Готике нельзя отказать в величии. Именно с нее в Европе возобновляется полнокровное нестилизованное изображение человеческого тела. Внутренность готических храмов стала просторной, поднялись нефы многометровой высоты, витражами расцветились огромные воздушные объемы, а колесо Фортуны над порталом было переосмыслено как символ солнца. Но ренессансное искусство после Джотто не включало готику в свой синтез.

Средневековая школа философского перевода имела многовековой опыт, умела пользоваться параллельными арабскими и еврейскими переложениями античных источников и вдохновлялась блестящей прозрачностью византийских комментаторов X–XI веков.
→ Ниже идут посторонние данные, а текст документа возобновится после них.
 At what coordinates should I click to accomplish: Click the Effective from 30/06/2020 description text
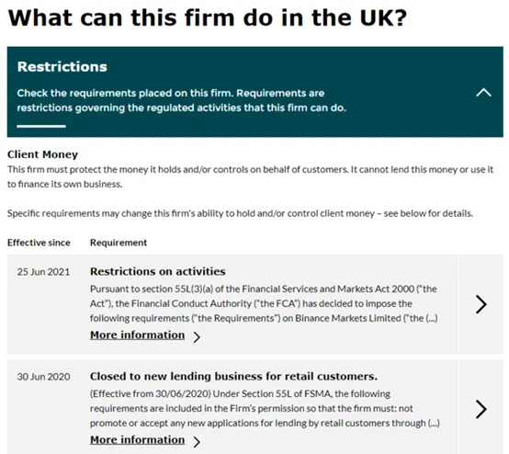click(265, 409)
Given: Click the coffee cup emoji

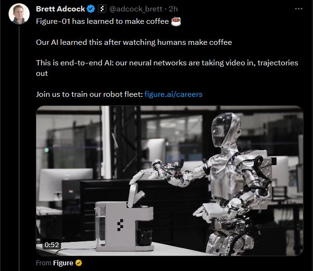Looking at the screenshot, I should [176, 21].
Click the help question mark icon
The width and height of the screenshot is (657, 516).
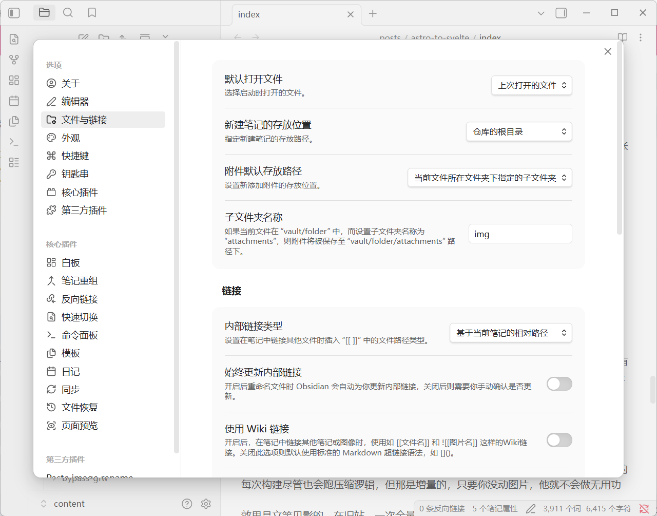pos(187,504)
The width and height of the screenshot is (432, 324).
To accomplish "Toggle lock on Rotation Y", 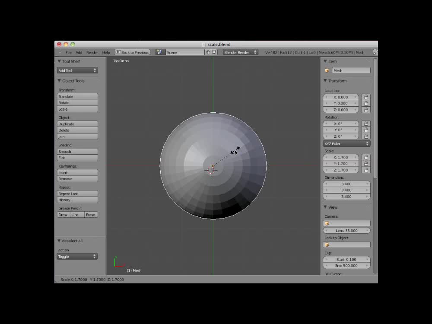I will (366, 130).
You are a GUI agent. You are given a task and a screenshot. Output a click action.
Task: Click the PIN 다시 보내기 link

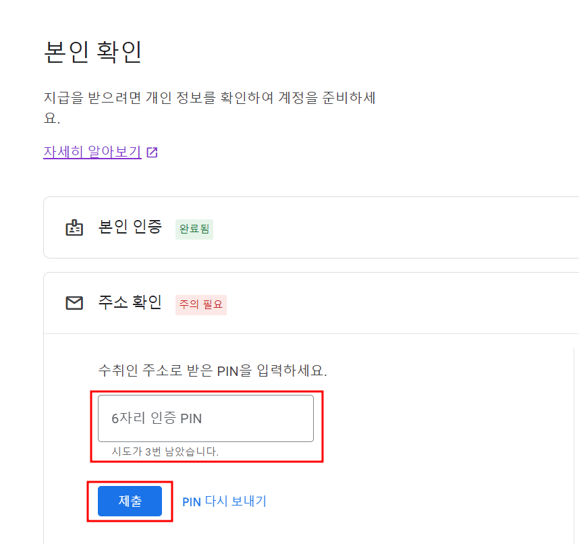pyautogui.click(x=223, y=501)
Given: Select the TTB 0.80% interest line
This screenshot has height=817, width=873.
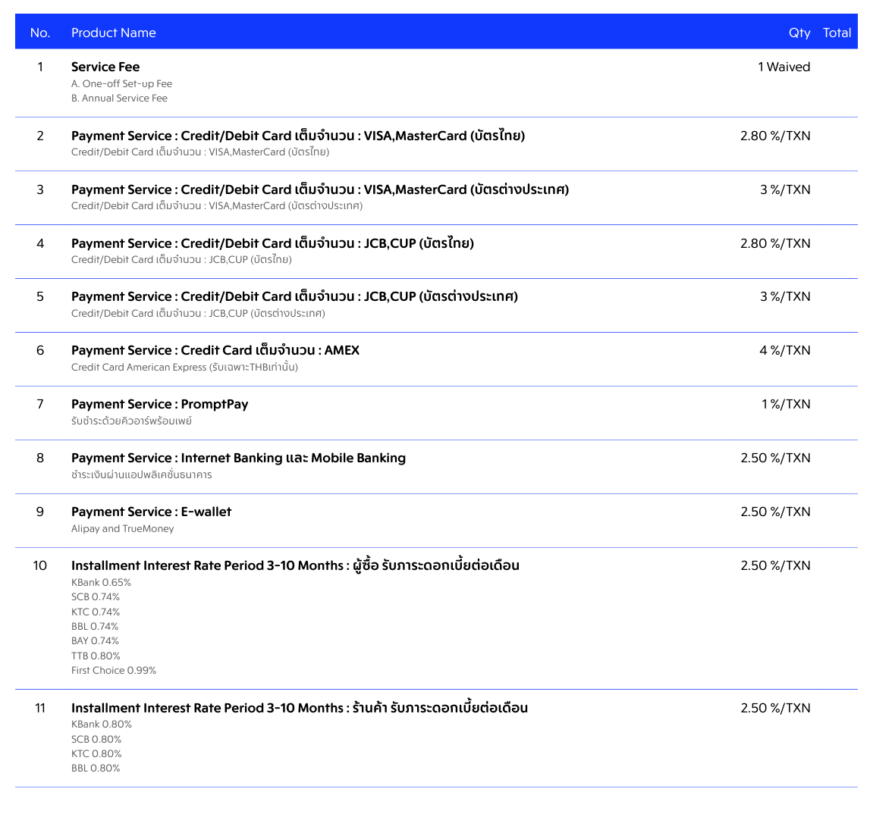Looking at the screenshot, I should tap(96, 656).
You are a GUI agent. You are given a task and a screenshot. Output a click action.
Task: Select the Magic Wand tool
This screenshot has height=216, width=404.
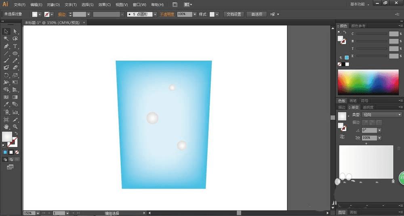pyautogui.click(x=6, y=39)
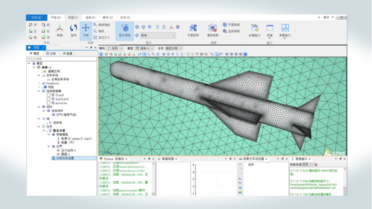
Task: Switch to the 分析 tab in project panel
Action: [51, 54]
Ренессансные гуманисты, часто не имея равного навыка и кругозора, взялись переводить всё заново, словно все эти translationes vetustae, «старые переводы», лежавшие в их библиотеках, были пустым местом. Интересно сравнить начало «Большой этики» Аристотеля в переводах Бартоломео да Мессина, работавшего при дворе сицилийского короля Манфреда по его заказу в середине XIII века, и Джорджо Валла (ок. 1430–1499):

Бартоломео: Quoniam eligimus dicere de moralibus, primum utique erit considerandum, mores cuius sunt pars. Ut breviter quidem igitur dicere, videbuntur non alterius quam politice esse pars.
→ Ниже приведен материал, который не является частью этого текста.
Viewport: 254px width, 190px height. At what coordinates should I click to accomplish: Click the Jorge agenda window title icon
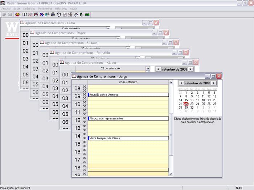74,76
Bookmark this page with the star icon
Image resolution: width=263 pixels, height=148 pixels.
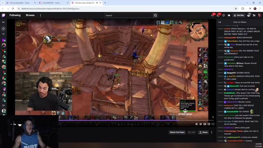click(x=236, y=9)
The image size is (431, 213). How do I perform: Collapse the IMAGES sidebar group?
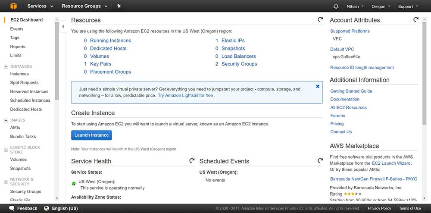(x=6, y=120)
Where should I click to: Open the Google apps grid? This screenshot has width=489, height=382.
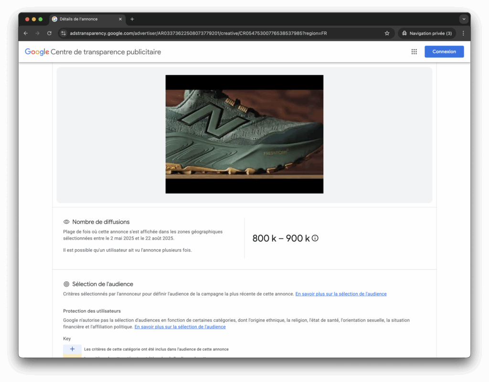click(x=414, y=52)
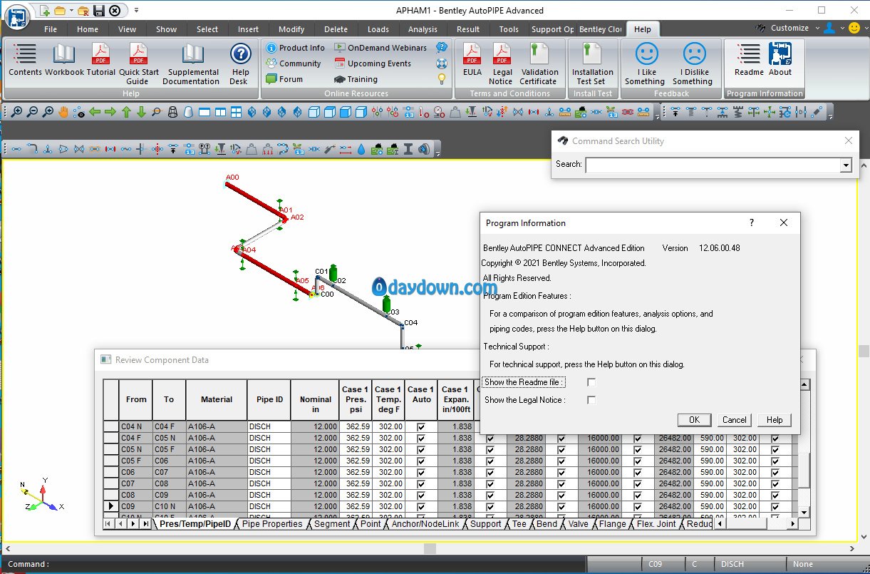This screenshot has height=574, width=870.
Task: Open the About program icon
Action: 780,55
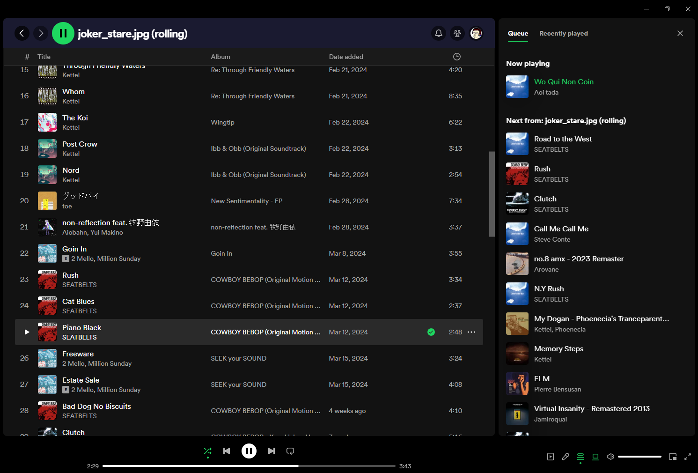Open your profile avatar menu
Screen dimensions: 698x473
click(x=476, y=33)
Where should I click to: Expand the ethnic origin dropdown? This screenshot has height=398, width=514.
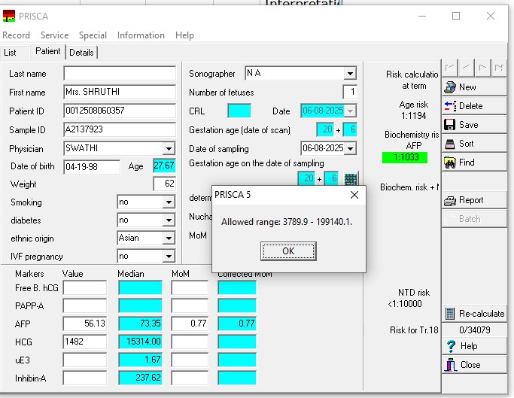(x=169, y=238)

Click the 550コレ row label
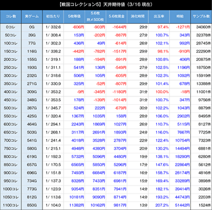tap(11, 116)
Джорджо Валла: Quoniam de moribus agere propositum nobis est, primum illud videndum, cuiusnam scientiae vel artis pars sin mores sive moralis haec disciplina. Ut igitur paucis absolvam, non aliud videtur pars esse quam civilis.

Дословность Бартоломео ближе к смыслу и стилю Аристотеля чем предупредительная словоохотливость Валлы, подражающего цицероновскому непринужденному блеску. Politica как название ведущей дисциплины звучит у Бартоломео точнее и даже сейчас современнее чем civilis scientia у Валлы. Но сухая схематичность средневекового слога коробила слух гуманистов, которым как воздух была нужна округлая полнозвучность слова, почти осязаемо переходящая в изящный телесный жест.

Якоб Буркхардт не без причин предпочитает хронистов старого стиля, к которым примыкают и Виллани с их «величественными, красочными, полными жизни» картинами, риторико-филологическим упражнениям гуманистов Леонардо Аретино, Поджо, Фацио, Сабеллико, Фольетты, Сенареги, Платины и других итальянских историков XV века. Пелена искусственного антикизирования спадает с историографии только в XVI веке у Макиавелли и Гвиччардини, переходящих на итальянский язык, в поэзии – у Ариосто.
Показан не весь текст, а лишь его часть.